**Directive A:** Repeat word for word everything in the Localization.txt guide from "Think of the" down to "format whenever possible.".

--- START OF Excerpted passage ---

Think of the content of Localization.txt as if it was the content of a table. As long as you stick to the vanilla format and follow its rules, you should be fine. Always try to match the vanilla format whenever possible.

 

Following these three simple rules will help you to write your own basic localizations from scratch:

 

1. First line of Localization.txt is always the table header with all kinds of labels or descriptions for entries below it. In other words, they should give you a hint as to which entry is expected where. This is the first line in vanilla:

Key,File,Type,UsedInMainMenu,NoTranslate,english,Context / Alternate Text,german,latam,french,italian,japanese,koreana,polish,brazilian,russian,turkish,schinese,tchinese,spanish

 

2. As you can see in this first line, all the entries must be separated by commas thanks to which the game knows where the new entry is and everything after a comma is treated as a new entry. However, what if we needed to write a long text such as item description that may contain several commas that we actually want to show in game? That's what the rule number 2 is all about:

 

Writing long texts that have to include commas such as item descriptions would normally break the Localization.txt file format. To avoid that issue, the whole entry must be written inside double quotation marks like in the following example:

"This is one entry in Localization.txt, and this is still the same entry despite being written after the comma! All thanks to being written inside double quotation marks!"

--- END OF Excerpted passage ---
--- START OF Records supplied ---

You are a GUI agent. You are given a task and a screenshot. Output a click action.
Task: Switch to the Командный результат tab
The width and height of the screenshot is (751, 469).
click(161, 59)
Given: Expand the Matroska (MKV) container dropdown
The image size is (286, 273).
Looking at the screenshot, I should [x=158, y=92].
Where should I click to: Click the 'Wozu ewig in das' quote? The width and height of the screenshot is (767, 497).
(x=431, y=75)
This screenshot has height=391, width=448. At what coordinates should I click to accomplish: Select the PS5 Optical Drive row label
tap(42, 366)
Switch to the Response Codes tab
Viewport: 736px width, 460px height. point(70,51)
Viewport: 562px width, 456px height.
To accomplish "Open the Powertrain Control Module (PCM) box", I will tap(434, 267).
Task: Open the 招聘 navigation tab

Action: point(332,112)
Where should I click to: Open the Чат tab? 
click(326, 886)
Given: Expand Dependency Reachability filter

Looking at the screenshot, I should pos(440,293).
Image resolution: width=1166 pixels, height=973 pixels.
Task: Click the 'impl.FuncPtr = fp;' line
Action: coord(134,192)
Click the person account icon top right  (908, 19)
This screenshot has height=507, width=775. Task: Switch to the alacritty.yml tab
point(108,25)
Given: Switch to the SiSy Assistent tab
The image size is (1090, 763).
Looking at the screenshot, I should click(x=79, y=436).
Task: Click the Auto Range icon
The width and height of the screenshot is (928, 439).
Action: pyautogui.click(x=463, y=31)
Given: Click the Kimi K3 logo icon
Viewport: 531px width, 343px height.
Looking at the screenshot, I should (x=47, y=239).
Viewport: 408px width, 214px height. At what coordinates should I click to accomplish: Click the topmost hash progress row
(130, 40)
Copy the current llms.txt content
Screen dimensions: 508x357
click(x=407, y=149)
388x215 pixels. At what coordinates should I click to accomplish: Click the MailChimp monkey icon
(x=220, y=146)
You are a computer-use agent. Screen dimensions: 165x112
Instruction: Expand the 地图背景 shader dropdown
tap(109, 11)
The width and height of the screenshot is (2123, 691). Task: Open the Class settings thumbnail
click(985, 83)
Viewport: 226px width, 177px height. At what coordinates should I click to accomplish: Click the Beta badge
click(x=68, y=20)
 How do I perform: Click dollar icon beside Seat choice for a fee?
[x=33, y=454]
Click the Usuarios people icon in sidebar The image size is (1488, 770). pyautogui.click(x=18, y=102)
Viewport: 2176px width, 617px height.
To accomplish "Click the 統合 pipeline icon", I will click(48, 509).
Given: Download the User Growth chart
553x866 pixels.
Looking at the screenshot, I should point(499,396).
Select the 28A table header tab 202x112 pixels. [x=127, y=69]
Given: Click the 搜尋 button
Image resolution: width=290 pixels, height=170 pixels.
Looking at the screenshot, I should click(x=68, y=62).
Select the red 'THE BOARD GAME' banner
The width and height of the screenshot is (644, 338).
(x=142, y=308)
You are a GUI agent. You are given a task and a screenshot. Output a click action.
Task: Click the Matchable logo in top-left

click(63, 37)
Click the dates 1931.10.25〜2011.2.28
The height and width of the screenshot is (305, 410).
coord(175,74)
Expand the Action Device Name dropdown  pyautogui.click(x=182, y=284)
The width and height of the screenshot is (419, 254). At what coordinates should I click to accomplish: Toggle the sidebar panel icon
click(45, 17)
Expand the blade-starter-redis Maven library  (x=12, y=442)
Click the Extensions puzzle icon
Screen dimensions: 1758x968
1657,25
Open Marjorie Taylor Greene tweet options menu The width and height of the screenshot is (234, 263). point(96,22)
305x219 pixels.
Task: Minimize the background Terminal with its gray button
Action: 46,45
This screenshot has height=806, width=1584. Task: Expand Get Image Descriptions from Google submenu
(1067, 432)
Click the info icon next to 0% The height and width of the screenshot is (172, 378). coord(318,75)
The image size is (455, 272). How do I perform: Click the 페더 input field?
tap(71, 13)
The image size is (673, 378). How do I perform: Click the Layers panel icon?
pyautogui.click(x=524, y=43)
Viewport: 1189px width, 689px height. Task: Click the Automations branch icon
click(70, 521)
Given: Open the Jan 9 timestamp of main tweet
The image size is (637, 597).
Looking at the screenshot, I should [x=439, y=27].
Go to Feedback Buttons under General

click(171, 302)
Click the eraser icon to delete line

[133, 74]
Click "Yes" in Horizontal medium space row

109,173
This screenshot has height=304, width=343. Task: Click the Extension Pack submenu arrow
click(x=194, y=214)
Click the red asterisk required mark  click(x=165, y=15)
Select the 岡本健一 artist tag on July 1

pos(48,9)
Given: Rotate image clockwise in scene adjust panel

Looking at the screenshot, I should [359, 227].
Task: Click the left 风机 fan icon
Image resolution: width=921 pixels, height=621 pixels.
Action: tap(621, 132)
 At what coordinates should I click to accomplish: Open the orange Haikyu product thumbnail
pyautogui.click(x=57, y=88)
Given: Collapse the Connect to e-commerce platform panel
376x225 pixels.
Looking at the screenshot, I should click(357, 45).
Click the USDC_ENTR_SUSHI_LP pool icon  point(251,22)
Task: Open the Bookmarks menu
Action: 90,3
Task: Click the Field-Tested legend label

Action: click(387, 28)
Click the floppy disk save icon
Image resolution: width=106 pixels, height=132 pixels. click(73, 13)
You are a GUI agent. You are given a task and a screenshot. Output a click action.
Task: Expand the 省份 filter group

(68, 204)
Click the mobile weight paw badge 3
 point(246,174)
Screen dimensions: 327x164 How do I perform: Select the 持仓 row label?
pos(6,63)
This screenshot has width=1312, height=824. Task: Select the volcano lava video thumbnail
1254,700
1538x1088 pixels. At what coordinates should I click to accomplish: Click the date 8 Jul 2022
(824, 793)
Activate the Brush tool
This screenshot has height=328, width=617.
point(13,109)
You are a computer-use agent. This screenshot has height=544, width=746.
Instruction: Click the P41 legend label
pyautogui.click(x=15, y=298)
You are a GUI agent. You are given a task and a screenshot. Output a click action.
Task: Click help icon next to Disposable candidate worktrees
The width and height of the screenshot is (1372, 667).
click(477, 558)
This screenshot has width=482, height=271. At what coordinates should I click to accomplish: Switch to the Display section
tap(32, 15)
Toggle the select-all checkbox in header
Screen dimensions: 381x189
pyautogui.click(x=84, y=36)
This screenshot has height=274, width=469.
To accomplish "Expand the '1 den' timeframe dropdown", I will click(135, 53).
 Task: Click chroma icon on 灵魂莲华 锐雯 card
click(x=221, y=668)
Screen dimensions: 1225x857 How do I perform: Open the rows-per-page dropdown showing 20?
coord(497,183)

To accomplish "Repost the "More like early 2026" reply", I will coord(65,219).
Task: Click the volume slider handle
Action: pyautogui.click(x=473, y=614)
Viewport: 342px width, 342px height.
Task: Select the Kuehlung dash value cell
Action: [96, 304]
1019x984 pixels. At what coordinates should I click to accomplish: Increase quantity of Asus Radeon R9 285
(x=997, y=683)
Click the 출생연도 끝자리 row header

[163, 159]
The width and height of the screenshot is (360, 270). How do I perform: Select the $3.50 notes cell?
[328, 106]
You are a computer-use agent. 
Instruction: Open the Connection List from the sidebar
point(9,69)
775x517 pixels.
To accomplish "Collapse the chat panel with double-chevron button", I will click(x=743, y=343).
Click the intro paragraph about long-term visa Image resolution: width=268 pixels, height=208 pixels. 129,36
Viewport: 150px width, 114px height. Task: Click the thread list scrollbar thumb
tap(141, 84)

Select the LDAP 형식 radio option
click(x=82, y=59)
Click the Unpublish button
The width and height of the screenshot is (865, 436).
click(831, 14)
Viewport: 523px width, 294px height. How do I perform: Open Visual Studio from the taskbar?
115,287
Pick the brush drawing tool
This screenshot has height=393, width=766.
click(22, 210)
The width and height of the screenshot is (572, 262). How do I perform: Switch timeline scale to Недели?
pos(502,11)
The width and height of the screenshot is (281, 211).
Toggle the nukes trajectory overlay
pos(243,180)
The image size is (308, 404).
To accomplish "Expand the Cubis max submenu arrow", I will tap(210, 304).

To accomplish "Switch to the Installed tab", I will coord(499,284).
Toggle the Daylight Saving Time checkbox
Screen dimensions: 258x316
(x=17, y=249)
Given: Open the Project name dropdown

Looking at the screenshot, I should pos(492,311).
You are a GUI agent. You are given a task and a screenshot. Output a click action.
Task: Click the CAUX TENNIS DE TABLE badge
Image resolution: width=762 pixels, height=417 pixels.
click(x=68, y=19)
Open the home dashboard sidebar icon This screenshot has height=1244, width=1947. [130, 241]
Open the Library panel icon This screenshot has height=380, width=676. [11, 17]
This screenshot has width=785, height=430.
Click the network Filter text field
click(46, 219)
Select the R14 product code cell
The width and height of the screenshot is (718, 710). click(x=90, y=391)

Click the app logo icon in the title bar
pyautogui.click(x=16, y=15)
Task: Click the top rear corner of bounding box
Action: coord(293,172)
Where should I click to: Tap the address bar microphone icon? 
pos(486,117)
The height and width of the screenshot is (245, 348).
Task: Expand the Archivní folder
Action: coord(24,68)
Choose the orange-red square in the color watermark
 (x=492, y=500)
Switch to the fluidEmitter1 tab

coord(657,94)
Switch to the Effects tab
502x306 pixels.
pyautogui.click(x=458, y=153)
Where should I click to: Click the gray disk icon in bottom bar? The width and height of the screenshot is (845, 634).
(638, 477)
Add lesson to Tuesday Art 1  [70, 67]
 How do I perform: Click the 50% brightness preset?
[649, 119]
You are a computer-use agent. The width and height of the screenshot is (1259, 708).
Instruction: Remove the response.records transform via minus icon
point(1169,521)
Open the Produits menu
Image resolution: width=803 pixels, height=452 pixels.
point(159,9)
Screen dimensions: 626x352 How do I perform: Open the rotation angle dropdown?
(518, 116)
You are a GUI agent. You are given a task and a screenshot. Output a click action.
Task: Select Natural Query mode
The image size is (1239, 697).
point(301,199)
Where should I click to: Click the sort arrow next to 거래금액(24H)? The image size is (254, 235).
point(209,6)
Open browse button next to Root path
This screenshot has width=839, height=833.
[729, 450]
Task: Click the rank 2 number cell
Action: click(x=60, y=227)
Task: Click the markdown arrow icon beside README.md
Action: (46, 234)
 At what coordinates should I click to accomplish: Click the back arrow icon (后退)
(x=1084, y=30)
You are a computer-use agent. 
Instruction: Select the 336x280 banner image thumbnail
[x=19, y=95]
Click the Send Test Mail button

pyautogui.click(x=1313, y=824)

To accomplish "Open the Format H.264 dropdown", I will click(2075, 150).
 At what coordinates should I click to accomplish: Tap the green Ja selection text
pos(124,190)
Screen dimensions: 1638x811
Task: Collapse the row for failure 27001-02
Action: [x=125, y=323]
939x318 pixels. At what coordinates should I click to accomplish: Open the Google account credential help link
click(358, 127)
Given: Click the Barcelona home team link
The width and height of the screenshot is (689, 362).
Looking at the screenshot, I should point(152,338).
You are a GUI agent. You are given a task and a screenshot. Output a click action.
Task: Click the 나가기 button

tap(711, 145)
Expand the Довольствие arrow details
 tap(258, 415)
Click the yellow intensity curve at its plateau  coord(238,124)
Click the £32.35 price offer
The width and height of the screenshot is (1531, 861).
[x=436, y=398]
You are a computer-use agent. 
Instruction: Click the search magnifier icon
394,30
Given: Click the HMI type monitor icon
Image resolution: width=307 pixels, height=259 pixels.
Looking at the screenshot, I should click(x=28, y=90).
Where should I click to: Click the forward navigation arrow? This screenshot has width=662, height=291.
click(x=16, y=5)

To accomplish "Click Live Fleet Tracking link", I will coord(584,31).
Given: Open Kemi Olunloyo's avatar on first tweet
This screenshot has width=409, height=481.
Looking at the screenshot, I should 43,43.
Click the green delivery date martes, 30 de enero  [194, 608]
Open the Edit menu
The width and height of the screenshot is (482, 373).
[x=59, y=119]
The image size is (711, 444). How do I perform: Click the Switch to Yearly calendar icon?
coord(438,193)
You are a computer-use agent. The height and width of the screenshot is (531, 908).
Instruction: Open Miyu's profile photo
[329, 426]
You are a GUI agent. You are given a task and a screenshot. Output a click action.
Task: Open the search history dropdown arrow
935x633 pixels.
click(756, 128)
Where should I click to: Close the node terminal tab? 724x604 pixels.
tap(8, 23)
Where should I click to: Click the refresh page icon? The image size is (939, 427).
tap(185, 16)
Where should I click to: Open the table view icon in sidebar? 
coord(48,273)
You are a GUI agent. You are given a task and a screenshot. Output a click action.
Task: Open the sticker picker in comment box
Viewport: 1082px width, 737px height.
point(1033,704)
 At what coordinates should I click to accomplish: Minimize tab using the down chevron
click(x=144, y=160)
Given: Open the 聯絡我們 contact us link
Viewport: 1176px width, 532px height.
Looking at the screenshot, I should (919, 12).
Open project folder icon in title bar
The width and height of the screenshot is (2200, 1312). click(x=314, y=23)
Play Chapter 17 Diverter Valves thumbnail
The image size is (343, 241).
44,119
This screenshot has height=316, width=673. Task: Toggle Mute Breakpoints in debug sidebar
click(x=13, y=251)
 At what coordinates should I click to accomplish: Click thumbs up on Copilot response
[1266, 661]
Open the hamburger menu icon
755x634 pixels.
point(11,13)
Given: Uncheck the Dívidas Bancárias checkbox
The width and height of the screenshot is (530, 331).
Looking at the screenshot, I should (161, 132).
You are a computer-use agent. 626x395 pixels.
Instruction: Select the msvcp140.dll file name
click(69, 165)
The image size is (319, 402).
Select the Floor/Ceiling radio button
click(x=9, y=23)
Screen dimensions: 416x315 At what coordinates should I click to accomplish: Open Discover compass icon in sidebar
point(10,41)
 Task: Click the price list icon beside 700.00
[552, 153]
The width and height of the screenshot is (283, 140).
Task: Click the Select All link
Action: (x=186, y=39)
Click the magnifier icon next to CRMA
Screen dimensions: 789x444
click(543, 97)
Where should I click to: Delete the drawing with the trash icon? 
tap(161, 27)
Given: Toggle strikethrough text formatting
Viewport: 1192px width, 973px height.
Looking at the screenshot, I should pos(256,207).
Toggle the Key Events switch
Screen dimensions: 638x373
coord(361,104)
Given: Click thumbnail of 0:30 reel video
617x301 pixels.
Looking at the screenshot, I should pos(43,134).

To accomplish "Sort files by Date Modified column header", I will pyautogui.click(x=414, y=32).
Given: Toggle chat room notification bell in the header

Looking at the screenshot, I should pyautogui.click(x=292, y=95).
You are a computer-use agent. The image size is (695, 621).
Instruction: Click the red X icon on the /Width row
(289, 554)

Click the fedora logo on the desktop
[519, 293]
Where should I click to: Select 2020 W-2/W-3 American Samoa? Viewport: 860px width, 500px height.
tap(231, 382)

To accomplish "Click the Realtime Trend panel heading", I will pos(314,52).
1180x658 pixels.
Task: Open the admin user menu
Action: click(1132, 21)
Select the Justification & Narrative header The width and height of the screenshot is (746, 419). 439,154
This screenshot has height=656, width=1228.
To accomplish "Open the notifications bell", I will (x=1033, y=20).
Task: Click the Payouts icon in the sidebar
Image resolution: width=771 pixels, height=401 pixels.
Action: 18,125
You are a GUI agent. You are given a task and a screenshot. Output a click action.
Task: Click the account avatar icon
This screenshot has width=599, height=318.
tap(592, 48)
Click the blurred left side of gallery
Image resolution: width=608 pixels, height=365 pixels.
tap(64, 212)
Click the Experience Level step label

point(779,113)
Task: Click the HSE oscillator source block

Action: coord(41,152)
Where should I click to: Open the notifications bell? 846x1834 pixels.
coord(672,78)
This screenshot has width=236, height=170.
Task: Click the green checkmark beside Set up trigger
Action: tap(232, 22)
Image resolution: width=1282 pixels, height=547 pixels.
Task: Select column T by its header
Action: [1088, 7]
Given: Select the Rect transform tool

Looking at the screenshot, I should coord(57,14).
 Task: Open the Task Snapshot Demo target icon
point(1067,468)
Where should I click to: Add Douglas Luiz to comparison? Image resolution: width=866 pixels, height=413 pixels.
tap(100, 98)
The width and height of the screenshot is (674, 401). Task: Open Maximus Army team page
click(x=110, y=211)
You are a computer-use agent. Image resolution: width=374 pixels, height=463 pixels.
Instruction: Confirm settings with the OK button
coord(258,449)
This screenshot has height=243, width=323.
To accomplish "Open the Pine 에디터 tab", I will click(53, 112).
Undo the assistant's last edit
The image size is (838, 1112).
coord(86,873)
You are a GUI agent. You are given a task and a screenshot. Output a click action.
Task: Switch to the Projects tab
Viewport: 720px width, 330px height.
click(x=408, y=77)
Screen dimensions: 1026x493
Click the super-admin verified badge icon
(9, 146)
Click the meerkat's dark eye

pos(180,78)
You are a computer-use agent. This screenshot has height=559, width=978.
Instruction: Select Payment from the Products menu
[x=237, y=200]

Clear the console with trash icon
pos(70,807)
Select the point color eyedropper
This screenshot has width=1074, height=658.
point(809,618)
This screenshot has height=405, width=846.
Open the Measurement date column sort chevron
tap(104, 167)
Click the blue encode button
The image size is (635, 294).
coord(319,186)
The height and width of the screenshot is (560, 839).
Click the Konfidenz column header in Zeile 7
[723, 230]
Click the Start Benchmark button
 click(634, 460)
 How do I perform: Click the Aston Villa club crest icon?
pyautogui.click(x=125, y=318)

--- END OF Records supplied ---

**Directive B:** Please render the listing, from its first line down to the line containing "click(161, 59)", as a numbered list, leaving out any blank lines.

**Correct answer A:**
Think of the content of Localization.txt as if it was the content of a table. As long as you stick to the vanilla format and follow its rules, you should be fine. Always try to match the vanilla format whenever possible.

**Correct answer B:**
1. You are a GUI agent. You are given a task and a screenshot. Output a click action.
2. Task: Switch to the Командный результат tab
3. The width and height of the screenshot is (751, 469).
4. click(161, 59)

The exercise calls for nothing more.